→ Exercise: Each line of the listing should be reproduced exactly.

───── Data to examine ─────

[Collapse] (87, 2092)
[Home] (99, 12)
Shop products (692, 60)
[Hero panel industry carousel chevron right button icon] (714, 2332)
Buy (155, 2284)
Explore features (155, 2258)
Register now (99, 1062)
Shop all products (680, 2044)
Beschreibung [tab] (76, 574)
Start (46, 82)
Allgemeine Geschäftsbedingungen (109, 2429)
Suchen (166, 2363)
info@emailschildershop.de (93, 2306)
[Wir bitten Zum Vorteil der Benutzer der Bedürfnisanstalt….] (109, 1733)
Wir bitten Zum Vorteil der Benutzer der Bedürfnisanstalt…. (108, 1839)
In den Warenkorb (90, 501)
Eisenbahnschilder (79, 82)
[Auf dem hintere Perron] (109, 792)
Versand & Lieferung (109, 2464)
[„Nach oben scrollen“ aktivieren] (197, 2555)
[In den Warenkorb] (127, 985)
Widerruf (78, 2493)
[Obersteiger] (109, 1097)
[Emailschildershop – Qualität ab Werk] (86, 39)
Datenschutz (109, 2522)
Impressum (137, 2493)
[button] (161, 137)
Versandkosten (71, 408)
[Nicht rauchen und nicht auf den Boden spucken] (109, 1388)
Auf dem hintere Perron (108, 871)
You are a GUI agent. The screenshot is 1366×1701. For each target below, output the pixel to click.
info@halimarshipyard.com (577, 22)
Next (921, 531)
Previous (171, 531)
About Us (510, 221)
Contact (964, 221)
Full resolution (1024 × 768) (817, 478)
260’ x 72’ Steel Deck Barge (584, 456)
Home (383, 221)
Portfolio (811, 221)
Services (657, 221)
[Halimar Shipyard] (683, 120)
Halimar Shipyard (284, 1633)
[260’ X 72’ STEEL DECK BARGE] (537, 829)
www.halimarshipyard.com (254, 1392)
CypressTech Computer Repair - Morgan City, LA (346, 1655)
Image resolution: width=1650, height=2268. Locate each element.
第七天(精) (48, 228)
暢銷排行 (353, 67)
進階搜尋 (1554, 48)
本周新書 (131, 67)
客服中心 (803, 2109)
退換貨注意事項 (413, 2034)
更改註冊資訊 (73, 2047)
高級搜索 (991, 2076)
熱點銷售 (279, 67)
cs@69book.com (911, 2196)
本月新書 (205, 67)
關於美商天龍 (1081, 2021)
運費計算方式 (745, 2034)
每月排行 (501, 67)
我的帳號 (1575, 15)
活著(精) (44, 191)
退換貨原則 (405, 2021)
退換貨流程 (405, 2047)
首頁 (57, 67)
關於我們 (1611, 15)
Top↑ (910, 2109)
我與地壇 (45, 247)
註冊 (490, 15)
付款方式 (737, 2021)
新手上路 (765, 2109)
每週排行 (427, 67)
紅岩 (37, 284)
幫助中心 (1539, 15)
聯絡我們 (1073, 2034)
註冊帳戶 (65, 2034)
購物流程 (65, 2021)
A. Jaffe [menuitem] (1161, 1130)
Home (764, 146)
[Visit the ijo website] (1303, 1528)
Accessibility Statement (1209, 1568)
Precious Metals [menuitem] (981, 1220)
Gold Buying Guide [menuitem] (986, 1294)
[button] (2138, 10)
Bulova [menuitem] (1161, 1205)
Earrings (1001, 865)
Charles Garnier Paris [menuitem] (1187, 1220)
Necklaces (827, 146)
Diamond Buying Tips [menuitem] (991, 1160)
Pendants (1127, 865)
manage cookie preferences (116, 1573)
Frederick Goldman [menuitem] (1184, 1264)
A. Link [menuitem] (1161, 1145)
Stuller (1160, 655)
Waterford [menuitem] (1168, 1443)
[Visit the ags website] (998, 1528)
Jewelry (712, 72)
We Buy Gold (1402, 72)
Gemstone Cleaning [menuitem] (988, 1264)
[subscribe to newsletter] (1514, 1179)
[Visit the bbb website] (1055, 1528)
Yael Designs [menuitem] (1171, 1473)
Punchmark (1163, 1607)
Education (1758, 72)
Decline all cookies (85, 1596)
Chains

─────

→ Answer:
[Collapse] (87, 2092)
[Home] (99, 12)
Shop products (692, 60)
[Hero panel industry carousel chevron right button icon] (714, 2332)
Buy (155, 2284)
Explore features (155, 2258)
Register now (99, 1062)
Shop all products (680, 2044)
Beschreibung [tab] (76, 574)
Start (46, 82)
Allgemeine Geschäftsbedingungen (109, 2429)
Suchen (166, 2363)
info@emailschildershop.de (93, 2306)
[Wir bitten Zum Vorteil der Benutzer der Bedürfnisanstalt….] (109, 1733)
Wir bitten Zum Vorteil der Benutzer der Bedürfnisanstalt…. (108, 1839)
In den Warenkorb (90, 501)
Eisenbahnschilder (79, 82)
[Auf dem hintere Perron] (109, 792)
Versand & Lieferung (109, 2464)
[„Nach oben scrollen“ aktivieren] (197, 2555)
[In den Warenkorb] (127, 985)
Widerruf (78, 2493)
[Obersteiger] (109, 1097)
[Emailschildershop – Qualität ab Werk] (86, 39)
Datenschutz (109, 2522)
Impressum (137, 2493)
[button] (161, 137)
Versandkosten (71, 408)
[Nicht rauchen und nicht auf den Boden spucken] (109, 1388)
Auf dem hintere Perron (108, 871)
You are a GUI agent. The screenshot is 1366×1701. For each target below, output the pixel to click.
info@halimarshipyard.com (577, 22)
Next (921, 531)
Previous (171, 531)
About Us (510, 221)
Contact (964, 221)
Full resolution (1024 × 768) (817, 478)
260’ x 72’ Steel Deck Barge (584, 456)
Home (383, 221)
Portfolio (811, 221)
Services (657, 221)
[Halimar Shipyard] (683, 120)
Halimar Shipyard (284, 1633)
[260’ X 72’ STEEL DECK BARGE] (537, 829)
www.halimarshipyard.com (254, 1392)
CypressTech Computer Repair - Morgan City, LA (346, 1655)
Image resolution: width=1650, height=2268. Locate each element.
第七天(精) (48, 228)
暢銷排行 (353, 67)
進階搜尋 (1554, 48)
本周新書 (131, 67)
客服中心 (803, 2109)
退換貨注意事項 (413, 2034)
更改註冊資訊 (73, 2047)
高級搜索 (991, 2076)
熱點銷售 (279, 67)
cs@69book.com (911, 2196)
本月新書 (205, 67)
關於美商天龍 (1081, 2021)
運費計算方式 (745, 2034)
每月排行 (501, 67)
我的帳號 (1575, 15)
活著(精) (44, 191)
退換貨原則 (405, 2021)
退換貨流程 (405, 2047)
首頁 (57, 67)
關於我們 (1611, 15)
Top↑ (910, 2109)
我與地壇 (45, 247)
註冊 (490, 15)
付款方式 (737, 2021)
新手上路 (765, 2109)
每週排行 (427, 67)
紅岩 (37, 284)
幫助中心 (1539, 15)
聯絡我們 (1073, 2034)
註冊帳戶 (65, 2034)
購物流程 (65, 2021)
A. Jaffe [menuitem] (1161, 1130)
Home (764, 146)
[Visit the ijo website] (1303, 1528)
Accessibility Statement (1209, 1568)
Precious Metals [menuitem] (981, 1220)
Gold Buying Guide [menuitem] (986, 1294)
[button] (2138, 10)
Bulova [menuitem] (1161, 1205)
Earrings (1001, 865)
Charles Garnier Paris [menuitem] (1187, 1220)
Necklaces (827, 146)
Diamond Buying Tips [menuitem] (991, 1160)
Pendants (1127, 865)
manage cookie preferences (116, 1573)
Frederick Goldman [menuitem] (1184, 1264)
A. Link [menuitem] (1161, 1145)
Stuller (1160, 655)
Waterford [menuitem] (1168, 1443)
[Visit the ags website] (998, 1528)
Jewelry (712, 72)
We Buy Gold (1402, 72)
Gemstone Cleaning [menuitem] (988, 1264)
[subscribe to newsletter] (1514, 1179)
[Visit the bbb website] (1055, 1528)
Yael Designs [menuitem] (1171, 1473)
Punchmark (1163, 1607)
Education (1758, 72)
Decline all cookies (85, 1596)
Chains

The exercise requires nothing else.